Magdeburg l Der Stadtrat wünscht einstimmig seine Ernennung, der Oberbürgermeister verspricht sich nicht viel von ihm. Der Stauminister kommt. Im Ratsdeutsch heißt er Mobilitätskoordinator, eine Koordinatorin darf es auch sein. Hauptsache ihm oder ihr fällt etwas ein gegen den Frust vor der Sperrbake.

„Es ist derzeit schwierig für alle Verkehrsteilnehmer vom Autofahrer bis zum Fußgänger. Der Mobilitätskoordinator soll Erleichterungen für alle Verkehrsteilnehmer erwirken.“ So brachte FDP-Frau Carola Schumann im Stadtrat auf den Punkt, was ihre Fraktion CDU/FDP erwartet von demjenigen, den der Volksmund einen „Stauminister“ getauft hat. Nicht wenige, vor allem betroffene Anwohner und Gewerbetreibende, sehnen ihn als Ansprechpartner herbei. Der Stadtrat hat einstimmig seinen Einsatz ab 2020 beschlossen (Stelle muss erst ausgeschrieben werden). Allerdings sind die Erwartungen an die neue Allzweckwaffe gegen den Bürgerfrust am Sperrschild höchst verschieden. Oberbürgermeister Lutz Trümper (SPD) hat schlicht gar keine.

Trümper ist skeptisch

„Es ist eine totale Illusion, dass ein Mobilitätskoordinator weiterhilft.
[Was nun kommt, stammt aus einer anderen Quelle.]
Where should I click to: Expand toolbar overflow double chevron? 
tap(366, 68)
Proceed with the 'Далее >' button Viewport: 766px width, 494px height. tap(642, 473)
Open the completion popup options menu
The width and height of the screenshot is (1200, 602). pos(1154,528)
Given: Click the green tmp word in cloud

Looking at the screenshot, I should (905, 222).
Die Baustellenkoordination ist Aufgabe des Baudezernates und ja, im Moment läuft das schlecht“, räumte Trümper im Rat ein. Allwöchentlich trete ja schon jetzt eine Sperrkommission zusammen, die alle Hände voll zu tun hätte, unter anderem mit stetigen Verschiebungen. „Da kommt die Firma nicht wie angekündigt, Pläne werden nicht eingehalten ... Das ist jede Woche Thema“, so Trümper und weiter: „Das zu lösen ist mit einer Stelle nicht machbar!“

„Dann richten Sie doch zwei oder drei ein“, rief CDU-Mann Reinhard Stern darauf erzürnt zurück. So, wie es ist, könne es doch nicht bleiben.
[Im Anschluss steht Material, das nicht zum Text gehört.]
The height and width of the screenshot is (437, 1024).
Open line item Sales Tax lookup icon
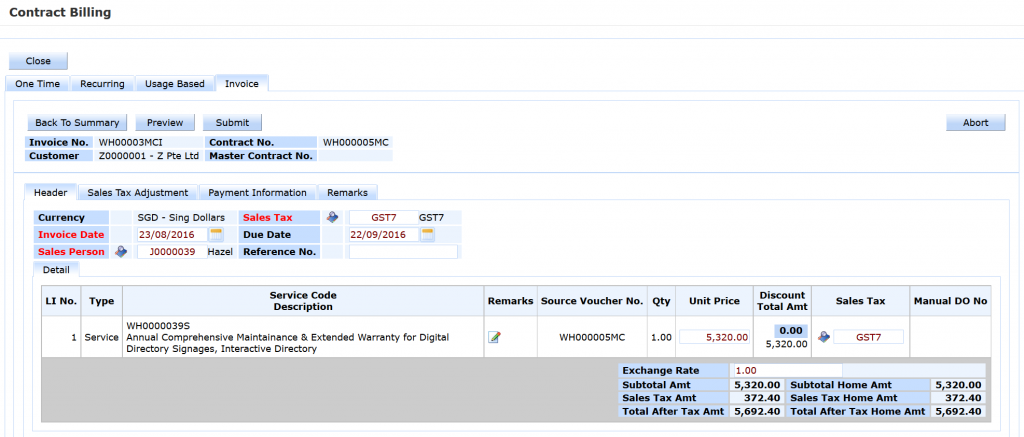point(824,337)
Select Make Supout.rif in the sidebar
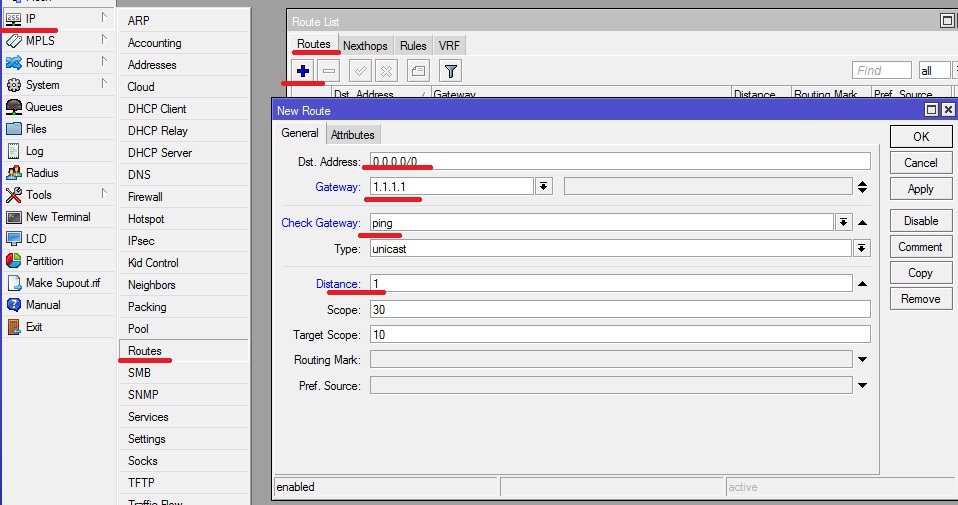 click(x=62, y=283)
Der Baubeigeordnete Dieter Scheidemann (parteilos) gab unter Geraune im Ratssaal zu Protokoll: „Mit Blick in andere Städte finde ich, dass wir das gar nicht so schlecht hinkriegen.“ Mit dieser Ansicht steht Scheidemann im Rat ziemlich alleine da. Und weil nur ein Koordinator den dauernden Sperrproblemen ohnedies recht hilflos gegenüberstehen würde, wollte die SPD-Fraktion ihn besser gleich mit einer gänzlich anderen Aufgabe betrauen, einer langfristigen nämlich.

Auch noch eine Zusatzaufgabe

SPD-Fraktionsvize Falko Grube brachte die Idee ein, dass der neue Mann oder die neue Frau in kommunalen Verkehrsfragen doch besser gleich damit beginnen solle, den bereits beschlossenen Verkehrsentwicklungsplan 2020/30 zu qualifizieren, dessen Umsetzung zu begleiten und dafür zu sorgen, dass nötige Investitionen endlich auf Prioritätenlisten erschienen. Ein vorrangiges Ziel des langfristigen Plans ist die Stärkung von Nah- und Radverkehr gegenüber Pkw.
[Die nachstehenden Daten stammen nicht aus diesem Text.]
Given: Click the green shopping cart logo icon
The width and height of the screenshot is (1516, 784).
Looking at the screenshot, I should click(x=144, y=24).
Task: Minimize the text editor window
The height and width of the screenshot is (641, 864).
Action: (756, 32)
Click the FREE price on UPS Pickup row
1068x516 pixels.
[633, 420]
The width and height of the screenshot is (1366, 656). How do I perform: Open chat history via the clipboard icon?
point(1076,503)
Am Ende kam die SPD mit dem Vorschlag nur halb durch, nämlich in Form einer Ergänzung. In der Folge soll der „Stauminister“ nun nicht mehr nur für mobilere Magdeburger in den kommenden, noch mindestens ebenso baureichen Jahren sorgen, sondern obendrein die Verkehrsentwicklung auf die richtige Spur setzen. „Das wird jetzt ähnlich wie beim Hasselmanager eine totale Überforderung“, sagte Ronny Kumpf (AfD). Seine Fraktion stimme der Einsetzung trotzdem zu, „denn die Verkehrssituation in Magdeburg ist im Moment grauenhaft“.

Christdemokrat Stern brachte auf den Punkt: „Der Mobilitätskoordinator soll auch dem Frustabbau dienen.“ Der Stadtrat ist einstimmig dafür.